▶ [PROBLEM STATEMENT] Copy the entries below exactly. Images do not belong in the copy.

▶ [SOURCE DATA]
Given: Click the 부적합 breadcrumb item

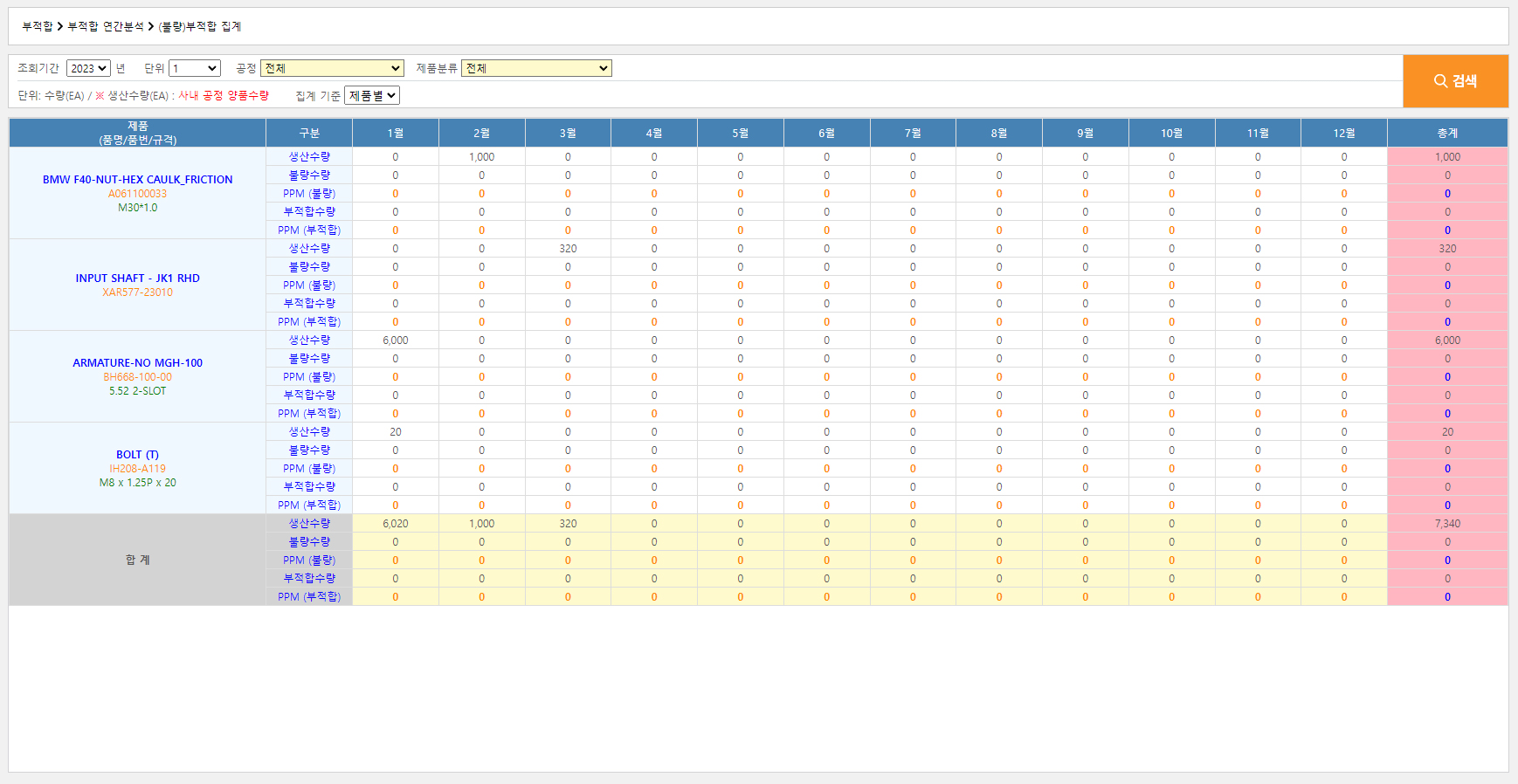Looking at the screenshot, I should 38,26.
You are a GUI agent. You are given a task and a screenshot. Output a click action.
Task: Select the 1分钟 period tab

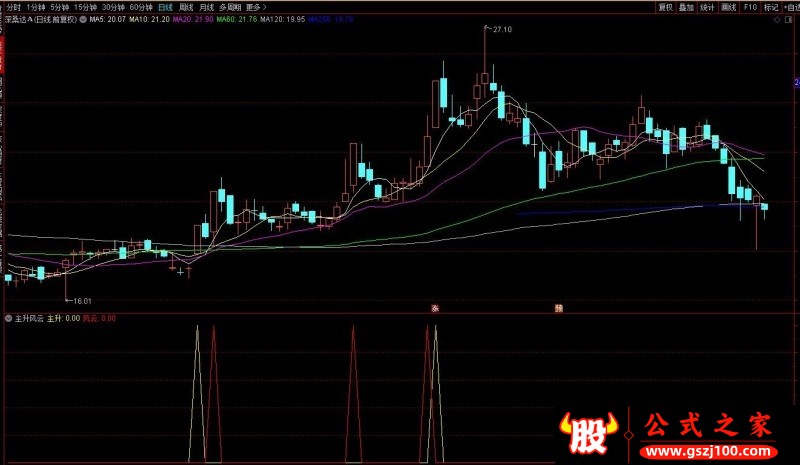[x=36, y=7]
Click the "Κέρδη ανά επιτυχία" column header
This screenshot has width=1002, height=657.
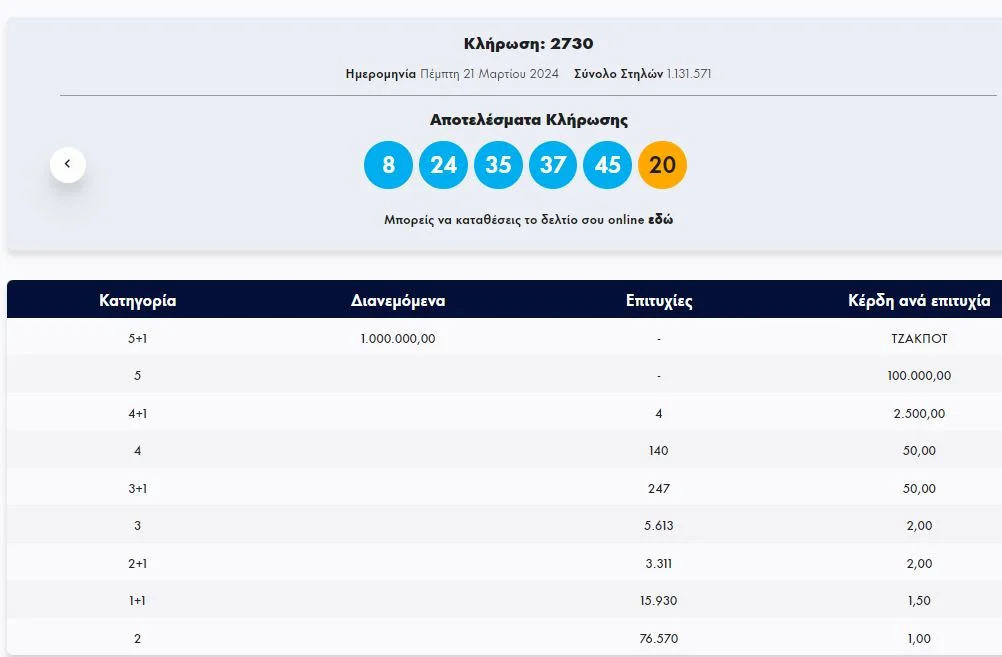[x=918, y=300]
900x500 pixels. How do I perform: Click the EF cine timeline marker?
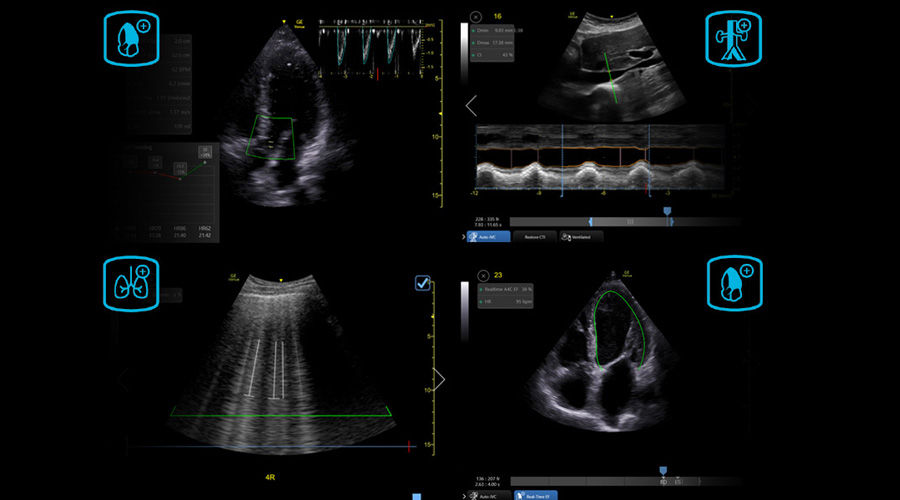click(x=662, y=470)
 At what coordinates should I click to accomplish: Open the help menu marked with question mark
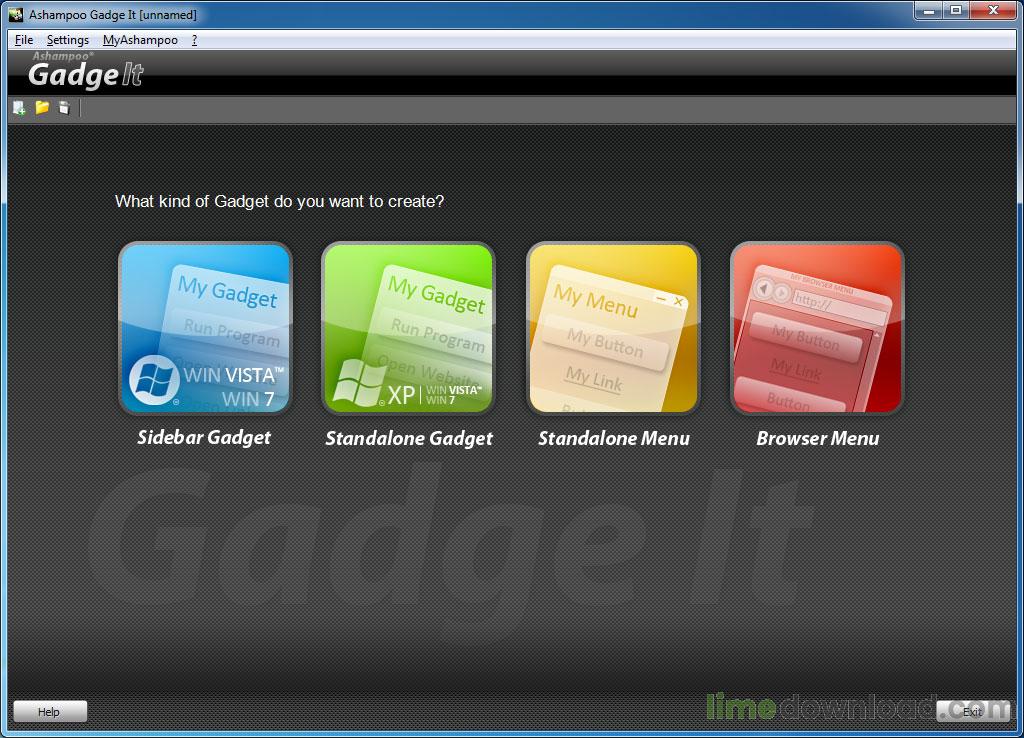click(192, 40)
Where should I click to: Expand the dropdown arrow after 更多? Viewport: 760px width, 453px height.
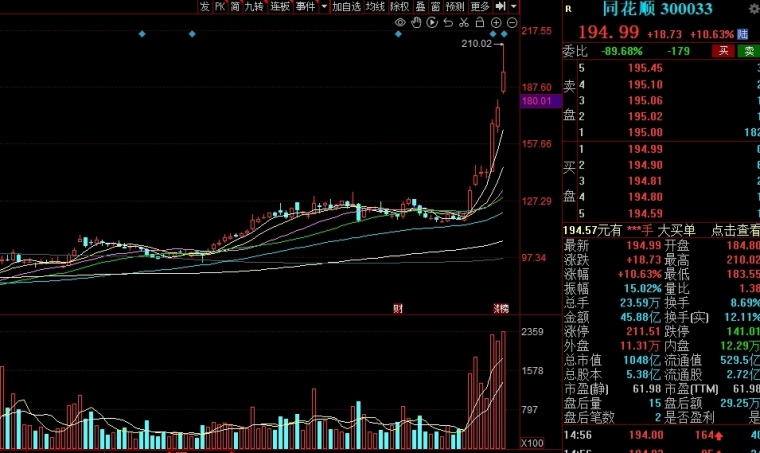[514, 6]
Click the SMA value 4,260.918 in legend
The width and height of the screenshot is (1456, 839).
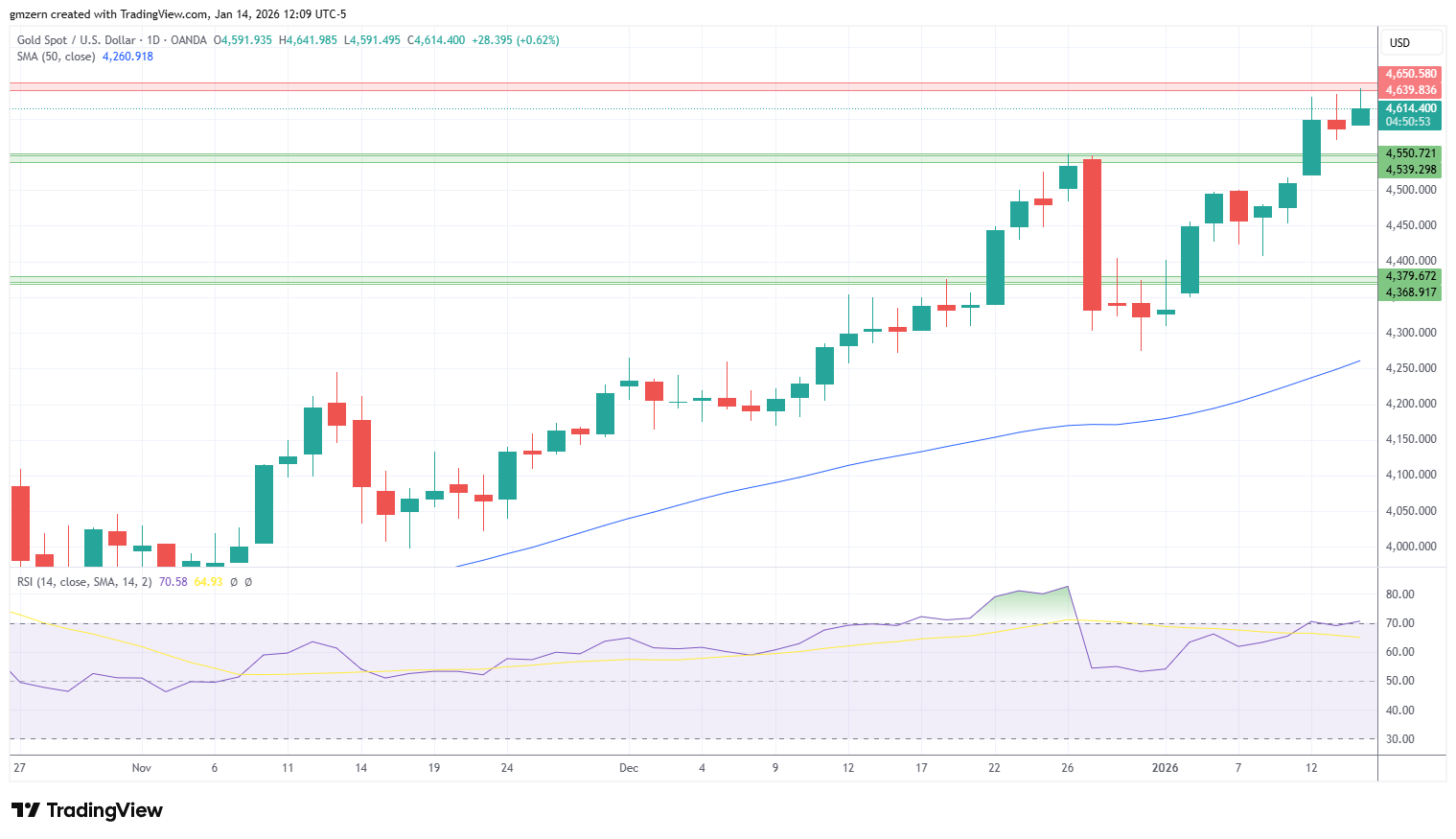127,57
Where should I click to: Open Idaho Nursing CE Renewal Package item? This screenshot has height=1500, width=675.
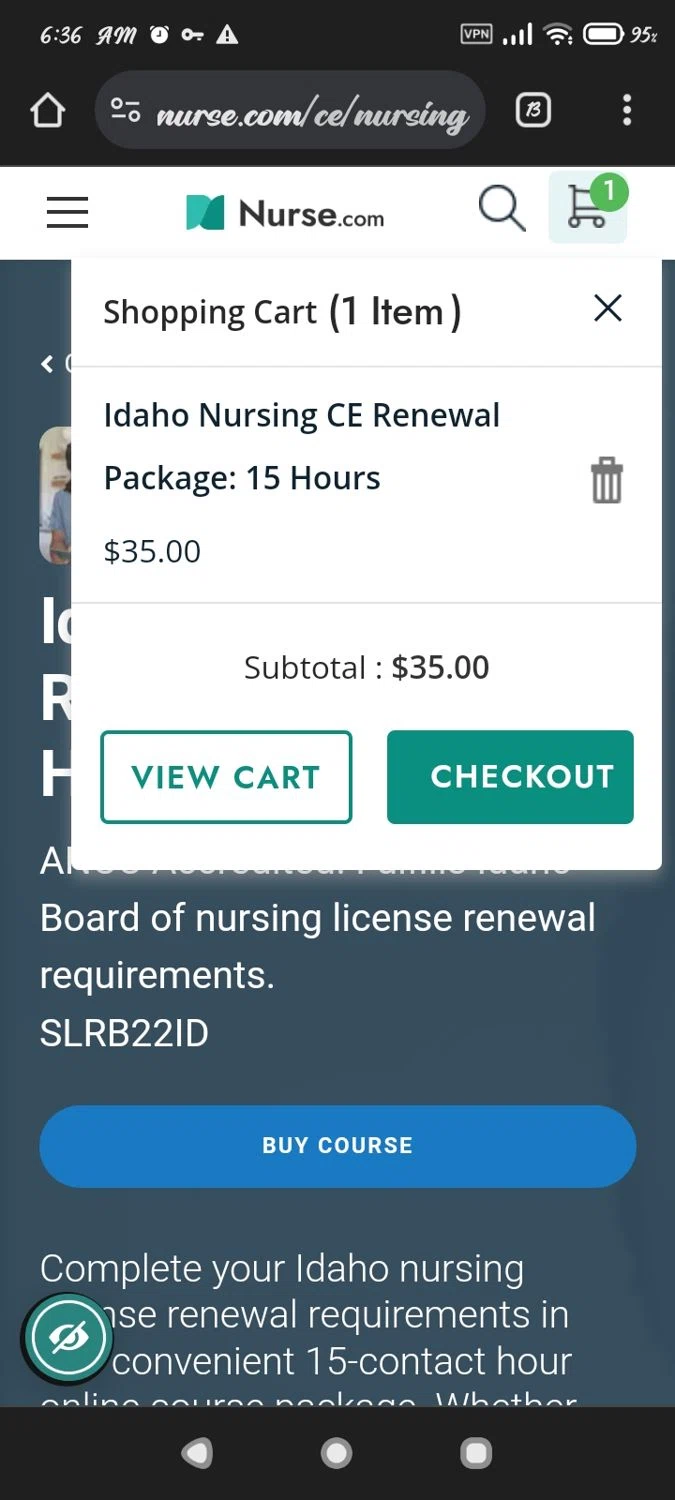pos(301,446)
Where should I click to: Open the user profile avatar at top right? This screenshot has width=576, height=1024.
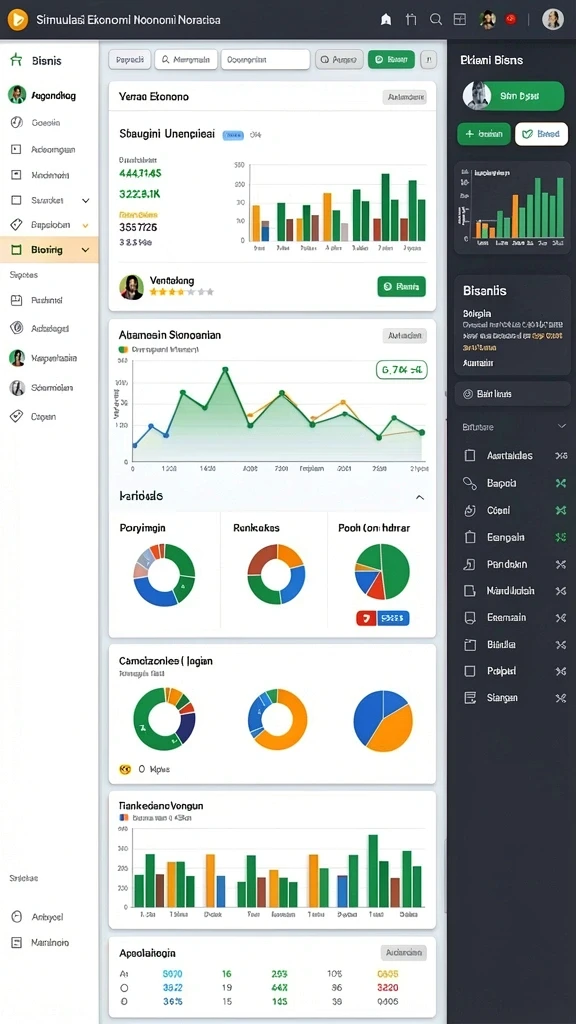(x=552, y=20)
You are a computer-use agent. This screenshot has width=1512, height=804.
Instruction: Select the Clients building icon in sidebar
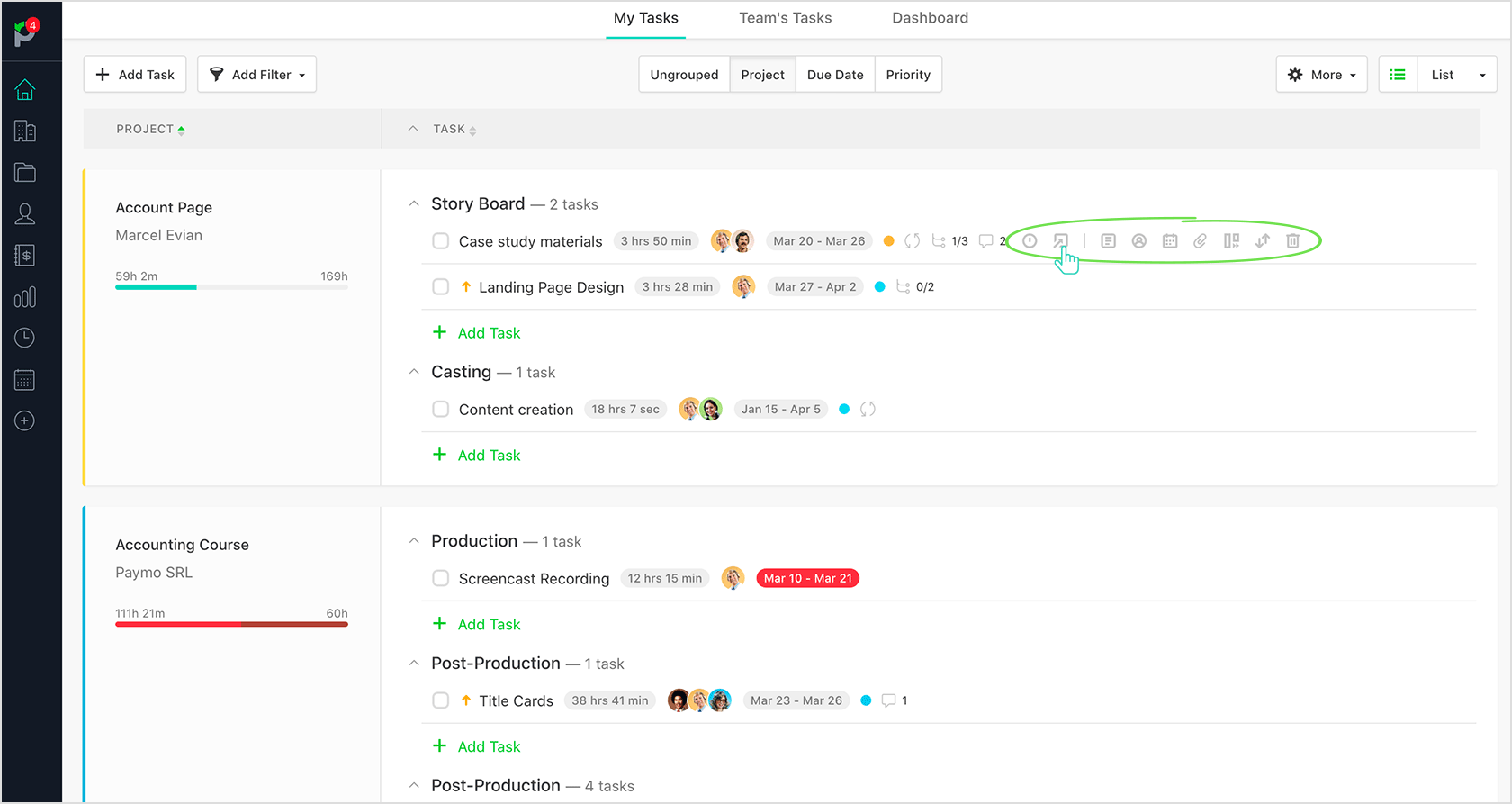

▶ [OUTPUT FOR THIS TASK]
Given: Click the 부적합 breadcrumb item

Looking at the screenshot, I should 38,26.
You are a GUI agent. You are given a task and a screenshot. Output a click action.
Task: Select the 1分钟 period tab

[x=36, y=7]
Click the "Κέρδη ανά επιτυχία" column header
This screenshot has width=1002, height=657.
[x=918, y=300]
900x500 pixels. How do I perform: Click the EF cine timeline marker?
click(x=662, y=470)
 At what coordinates should I click to accomplish: Open the help menu marked with question mark
click(192, 40)
Where should I click to: Expand the dropdown arrow after 更多? Viewport: 760px width, 453px height.
[514, 6]
Click the SMA value 4,260.918 in legend
The width and height of the screenshot is (1456, 839).
127,57
Where should I click to: Open Idaho Nursing CE Renewal Package item? This screenshot has height=1500, width=675.
pos(301,446)
Where should I click to: Open the user profile avatar at top right? This screenshot has width=576, height=1024.
(x=552, y=20)
You are a computer-use agent. This screenshot has width=1512, height=804.
Instruction: Select the Clients building icon in sidebar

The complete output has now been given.